In the ensuing years, the Grabber Blue 3V saw numerous wheel/tire combos, many different body modifications, and an overall evolution. Rather than recapping all of the iterations that have led to its current state, let us dive into the current combo.
“I wanted to be different,” says Gonzalez, “so instead of a takeoff M90 blower from an RS3, I went for a VMP TVS1900 supercharger upgrade kit designed for an RS3 since I eventually want to build the motor and make 700 hp or more.”
Beneath the VMP blower you’ll find Ford Racing Hot Rod cams and a twin 62mm throttle-body, an Airaid cold-air intake, BBK long tubes and X-pipe, and a Pypes Bomb exhaust system. All that boost is met with equal parts fuel thanks to Scott Drake fuel rails and 39-pound injectors.
Other underhood necessities include a Mishimoto oil separator and plenty of stainless steel tanks, a Moroso power steering unit, and Canton coolant expansion tanks. Did we mention that Gonzalez does all his own wrenching? Yep, even the cams and the blower install.
He says, “Everyone buys stick cars, and I wanted to be different, so I went for the automatic transmission and don’t regret it at all.”
The stock 5R55S transmission is fortified with a TCI StreetFighter shifter that’s drag-car cool along with a one-piece aluminum driveshaft that spins 4.10:1 gears from Ford Racing. The steeper gears offset the increased diameter of the 20-inch TSW wheels wrapped in 245/40-20 front and 275/35-20 rear Falken FK452 rubber, which hide Grabber Blue painted stock calipers that grab drilled and slotted EBC rotors.
“I spent a lot of time selecting wheels that I’d never seen on a Mustang and in a size that is unusual,” says Gonzalez. “That’s why I chose these 20-inch TSWs with the black finish. They just look right against the Grabber Blue paint and the black stripes.”
Beautiful paint is nothing without a solid canvas. Gonzalez ditched many of the factory body panels for plenty of aftermarket pieces.
He says, “The Trufiber fenders, hood, and front bumper really changed the look of the car.”
Cruizin’ Concepts Stealth dual halo projector headlights with LEDs and HID bulbs, along with a GT500 chin spoiler and custom front splitter (as well as plenty of smoked lights), set the tone on the front side. The aftermarket goodness continues down the flanks with Shelby aluminum side window covers and Agent 47 mirrors that lead to the rear of the car.
“I wanted a blend of old school and modern looks, so I went with aluminum rear window louvers and Raxiom fifth-gen taillights along with a Trucarbon trunk lid and an APR diffuser,” he says.
All that style is nothing without stick.

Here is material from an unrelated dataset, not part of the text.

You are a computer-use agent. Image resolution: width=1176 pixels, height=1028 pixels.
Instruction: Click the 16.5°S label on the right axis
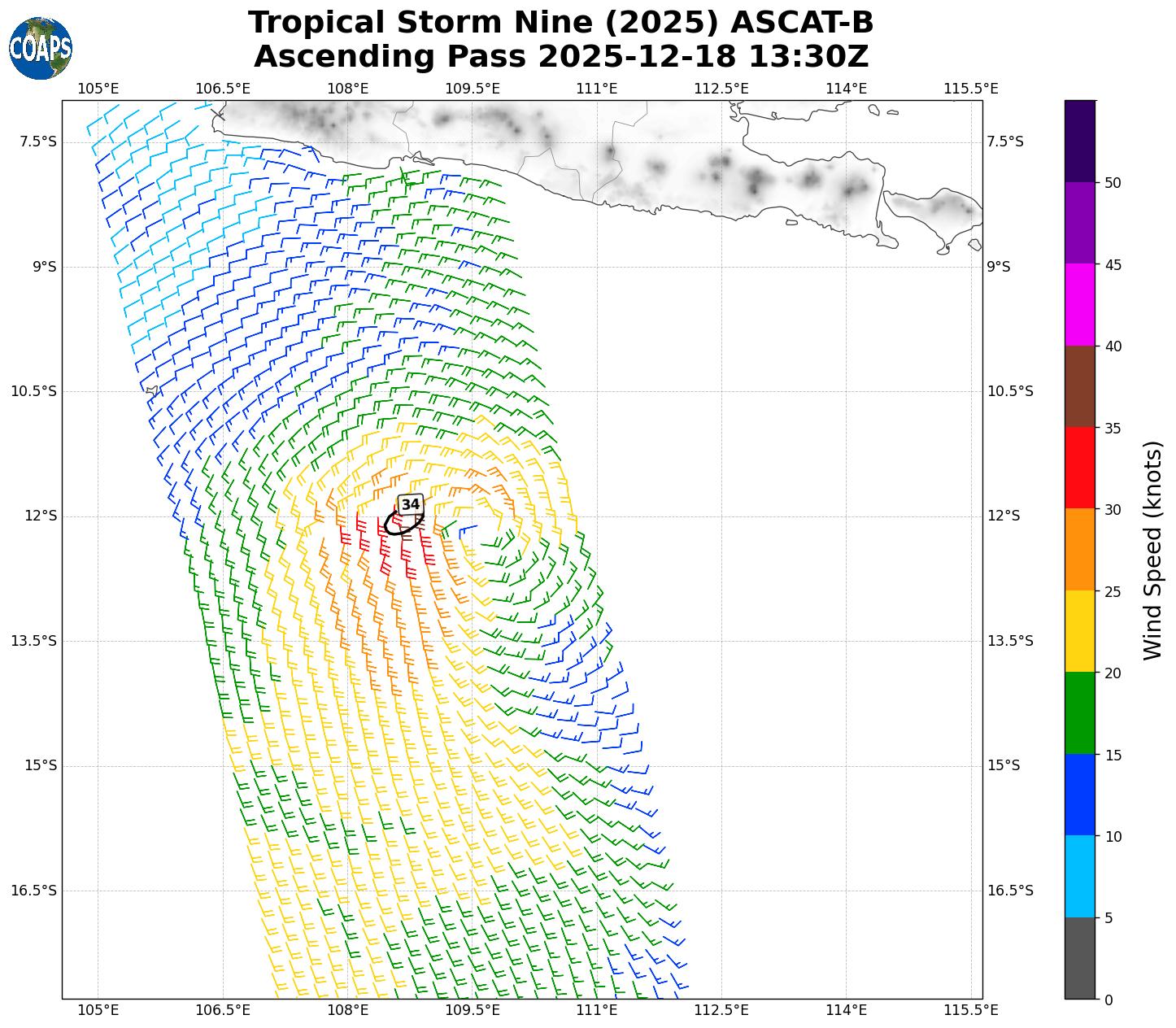click(1009, 891)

Gonzalez added plenty of suspension components to slam the stance and keep it flat in the corners.
He says, “The combination of the Steeda Rear Seat X-Brace and the GT500 strut-tower brace significantly stiffened the chassis.”

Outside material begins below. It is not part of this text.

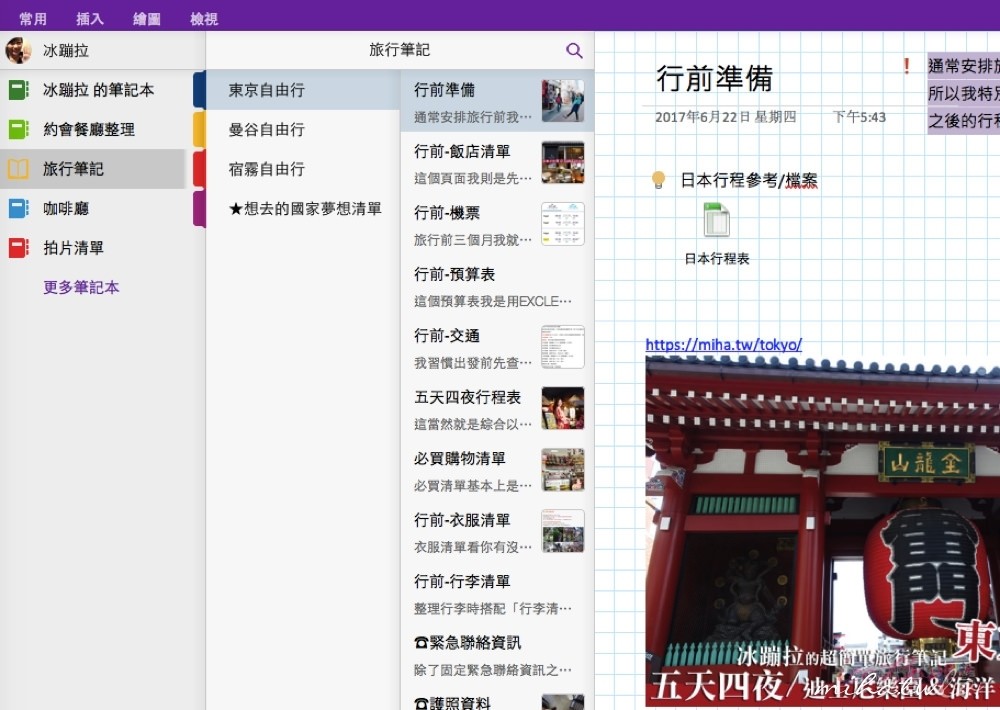1000x710 pixels.
Task: Click the 必買購物清單 page thumbnail
Action: (563, 469)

Of course, the Eibach Pro-Kit struts and shocks, combined with H&R Sport springs, complement the chassis bracing and look great whether the hood or the doors are popped.
Speaking of pop, inside the cabin, the combination of chrome, Grabber Blue, and carbon fiber continues the excellence of the exterior. Inside you’ll find plenty of Trucarbon accent pieces along with Grabber Blue door inserts, a MOMO steering wheel, a Corbeau harness bar and harnesses, Ford Racing and PLX gauges, and a killer sound system with a Kenwood head-unit controlling Rockford Fosgate amps, capacitors, and a pair of 12-inch subs.

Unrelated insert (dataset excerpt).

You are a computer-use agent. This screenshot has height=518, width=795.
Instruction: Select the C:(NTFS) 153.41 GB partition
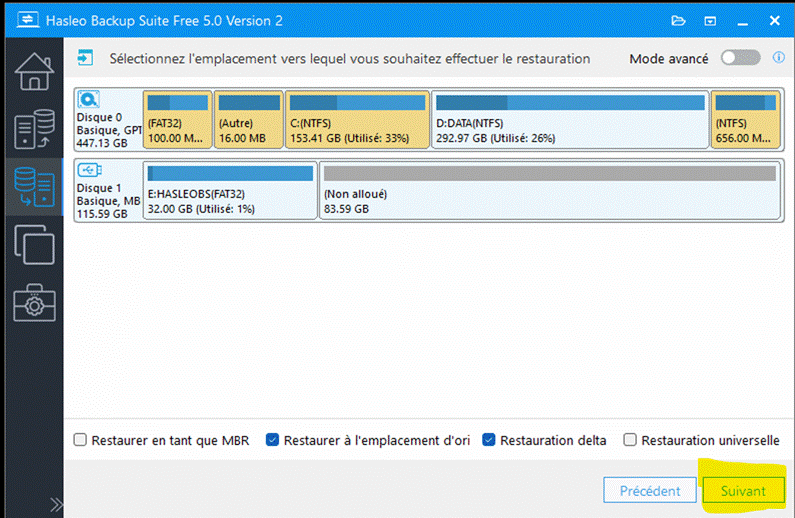[x=357, y=120]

With a mile-long mod list and enough trophies to fill a small room, one might think Gonzalez would be done with his beastly blue Mustang, but he has no plans of stopping.
“I’m going to build the motor soon and plan to add a bunch more aesthetic mods like a wing and Corbeau seats,” he says.
Yes folks, he’s still got plenty more mods in mind because he abides by the notion that a project car is never complete.
He says, “Myself and the others from Capital Mustang Car Club believe that your car can never remain the same. Even if everything is modified, there’s always something that can be changed.” Ah, the endless pursuit of perfection!
Gonzalez would like to thank Taron Young and Michelle Taitano for all their support and Angel at AMC Services for all his help.